A quick bio and summary of COL Gentile’s views can be found in Micah Zenko’s interview Ten What’s With…Col. Gian Gentile from June of this year.

This morning he discussed his belief that “…Population-centric COIN doctrine needs fundamental revision. The Army’s current fixation on COIN is a “straightjacket” that prevents thinking about alternative models of irregular conflict and, more importantly, encourages the atrophy of combined arms warfare skills…” Unfortunately, the session ended before I could copy’n’paste the insightful questions and comments out of the chat screen (hopefully I will be able to get them from someone who was a little faster than I), however here are some of the insights from COL Gentile:

“…learning and and adapting is not an output in itself – if an Army can do combined arms, then it should be all over ‘learning and adapting’…” Yes and no – it should be able to do combined arms well – no argument there – but the key enabler that may be drawn from combined arms that contributes to the irregular arena could very well be the ability to work and play well with others, not just from one’s own service, nation or even extant alliance but from those ‘strange bedfellows’ that irregular warfare seems to attract. I suppose I should also hammer the point home that combined arms is actually a joint construct, not simply all the land forces able to work and play well together.
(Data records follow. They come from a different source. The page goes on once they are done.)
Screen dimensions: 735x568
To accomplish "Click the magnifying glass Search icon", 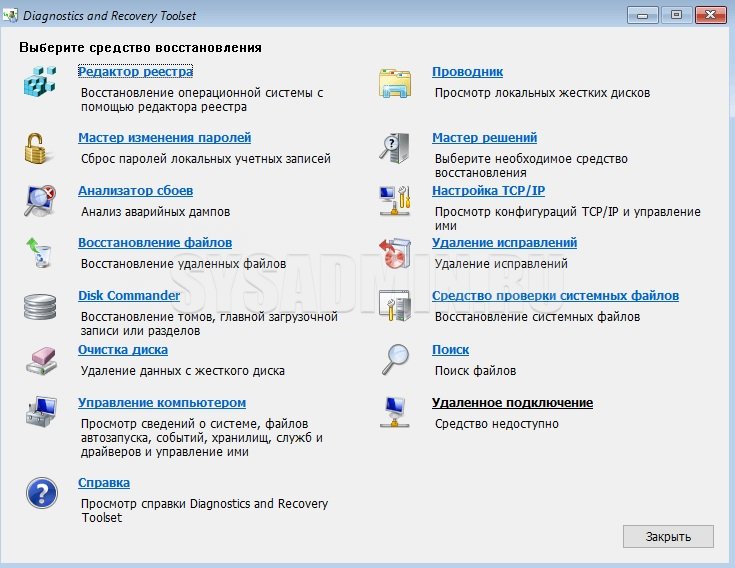I will pyautogui.click(x=394, y=359).
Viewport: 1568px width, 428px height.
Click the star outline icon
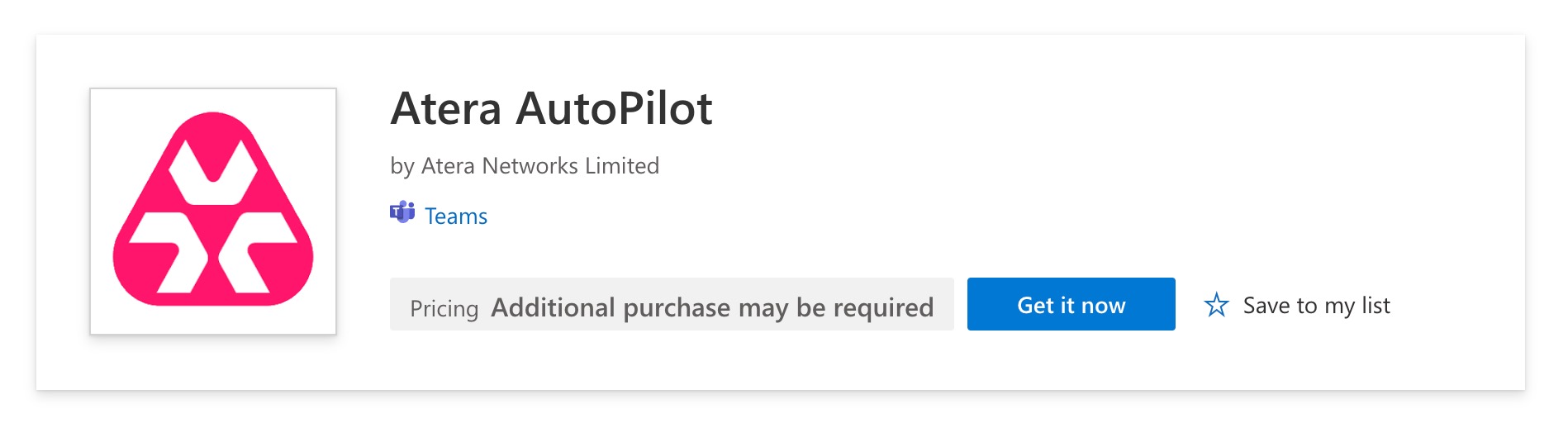click(x=1216, y=305)
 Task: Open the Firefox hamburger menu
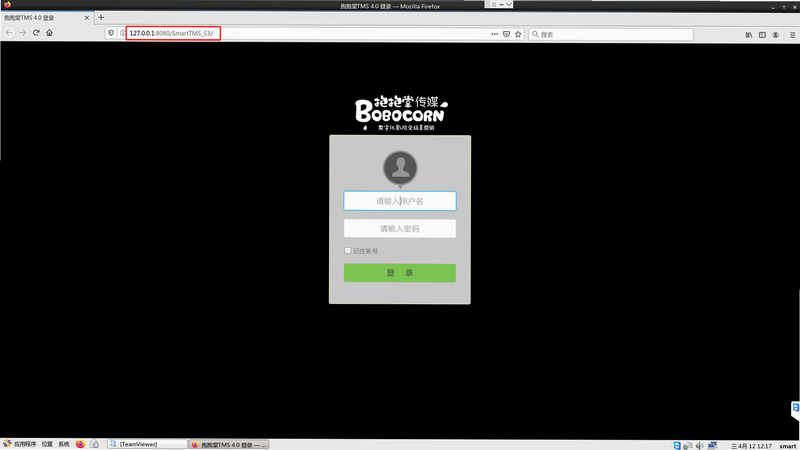tap(792, 35)
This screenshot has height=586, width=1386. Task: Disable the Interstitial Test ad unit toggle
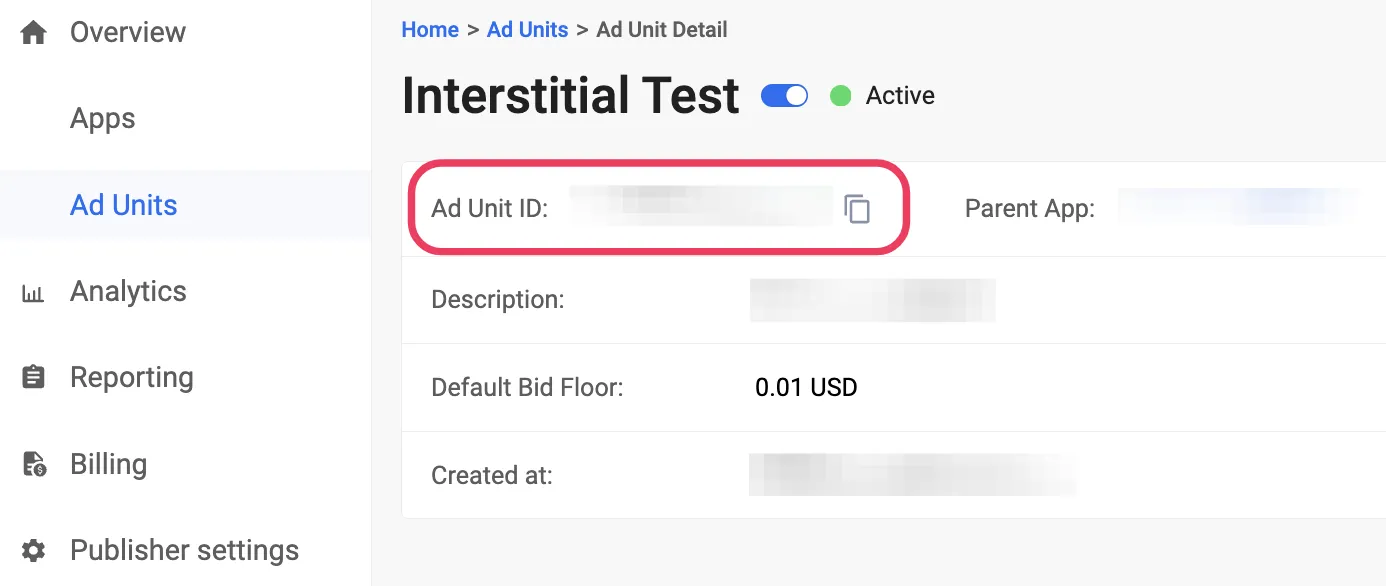click(783, 95)
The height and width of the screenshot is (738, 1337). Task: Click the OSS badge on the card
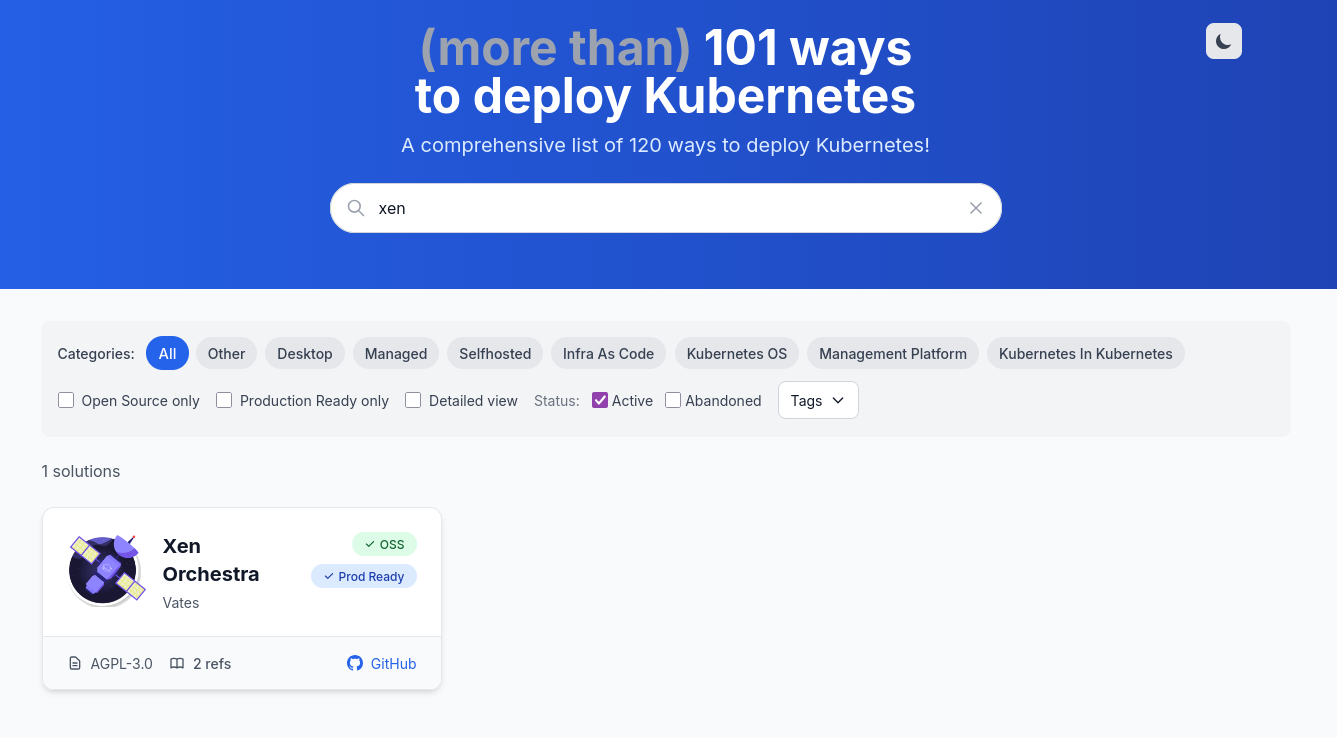384,544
“…the COIN ‘wave’ is perceived as the ‘new way’ of doing war which is just as wrong as the over-focus in the 80s on major conventional operations…” Agree totally with this but less with the implied statement that an Army that can do MCO well (combined arms?) can easily step into an irregular scenario. Well, it can step into one easily enough e.g. Russia in Afghanistan, the US and UK in Iraq: managing it is quite something else and I do think that one of the enduring lessons of OIF is that a force that is good, great even at MCO, can not easily step ‘down’ into an irregular environment without reroling and retraining. In 2004, when the Iraqi insurgency really went ballistic, the US Army was still clearly the last of the really great warfighting armies i.e. geared up and fully competent at major force-on-force corps- and army-level conventional warfare, the last of the big hitting sticks. Was that much use to it stepping from a general-led conflict to one focussed on corporals and captains? Not really, no  more than the UK’s belief that IT was still up there as a ‘big hitting stick’ and also a master of COIN – when it was no longer either…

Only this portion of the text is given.